By David Egan
Directed by Lora Davies
Venue: Orange Tree Theatre
Date: Tuesday 8th June 2010
This was the first play in the Directors’ Showcase. It was written by a Canadian playwright. Two men sit in a boat, trapped on an island in the far north of Canada. They’re survivors of the ill-fated Franklin expedition to find the North-West Passage; however as the play progresses, we realise that one of the men may not actually be there. Cannibalism rears its toothy maw, and eventually we find that there’s only one man left alive, though clearly not in his perfect wits.
The only set was a rowing boat, with oars, placed diagonally across the stage. It rested on a piece of hessian, and there were lots of props on board – spoons, comb, books, a gun, etc. Costumes were nicely in period.
The story started out with a fair bit of humour, as the two men attempted to keep their spirits up with various games, including the most predictable version of I-spy ever. It then became darker, as the story of the original ships was told via flashbacks, and as the “captain’s” insanity started to show itself more clearly, I was pretty sure his shipmate was a figment of his imagination long before he turned up again wanting to be told the story of his own death.
This was a mixed bag. There was a surprising amount of humour, some ‘scenes’ that were uncomfortable to watch, and some bits that dragged because they seemed repetitive. I felt the hour and a quarter running time could have been cut by twenty or even thirty minutes to create a tighter piece, but maybe that’s just me. The performances were excellent, as usual.
Post-show. There were several attempts by one gentleman in the upper level to hijack the discussion with a solo diatribe on the awfulness of the first piece, Tom’s A-Cold. Fortunately the audience and the two young directors (Sam sent his apologies) managed to fend him off.
Lora found her play through attending a play reading at Oxford(?) several years ago, and had wanted to put it on stage since then, so this was the perfect opportunity. Emma found it quite hard to select her play. Her remit was to find a short piece by a well-known writer which used three or four characters, and ran for only fifty minutes. It took months, but finally she thought of Orton and discovered this play, which she hadn’t known before. They each had to direct on their own this time – no assistants for the first-time directors – although they did the casting process together. I got the impression that as well as learning a lot about what the director’s job entails, they’ve also started to establish their network of contacts, which can be so important in many areas of life.

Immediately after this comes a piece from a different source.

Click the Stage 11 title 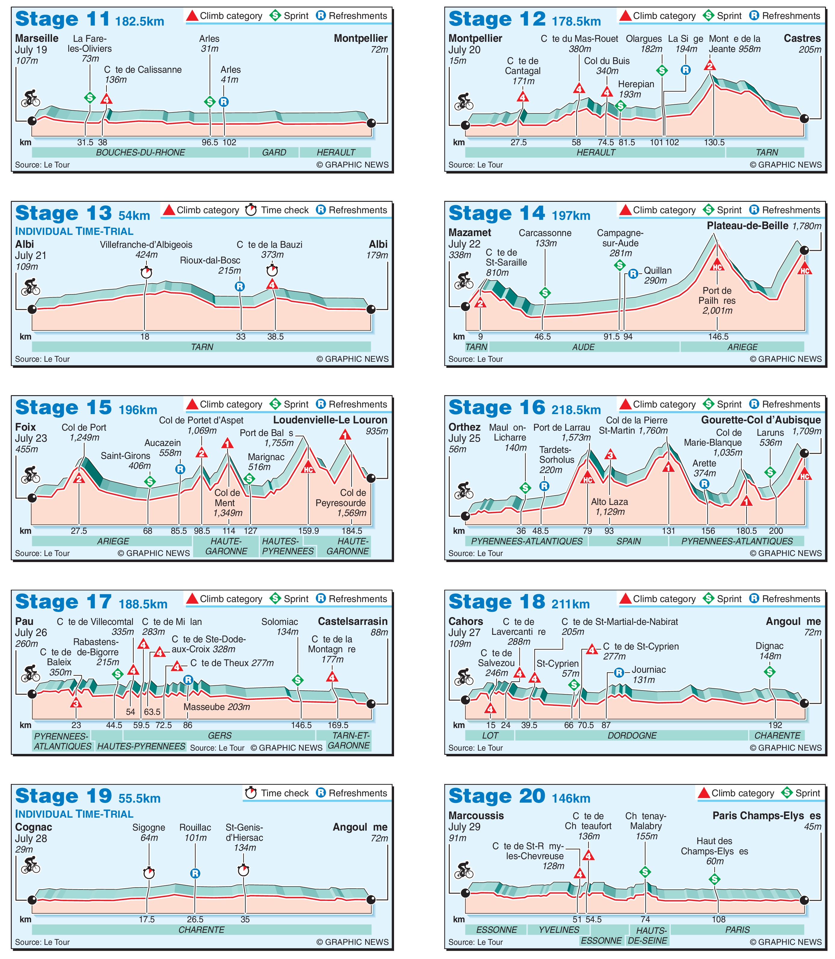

Apparently we were a quite sophisticated audience – not too many of us fell asleep, and we laughed at some of the jokes. Our quick response to the second line of Ruffian told them we were with the cast from the off. Perhaps the grim nature of the first play made us more receptive to the humour of the second – we needed a good laugh by then – although both pieces were pretty dark. Many people enjoyed both of the plays, though in different ways, and the cast and directors were warmly applauded at the end.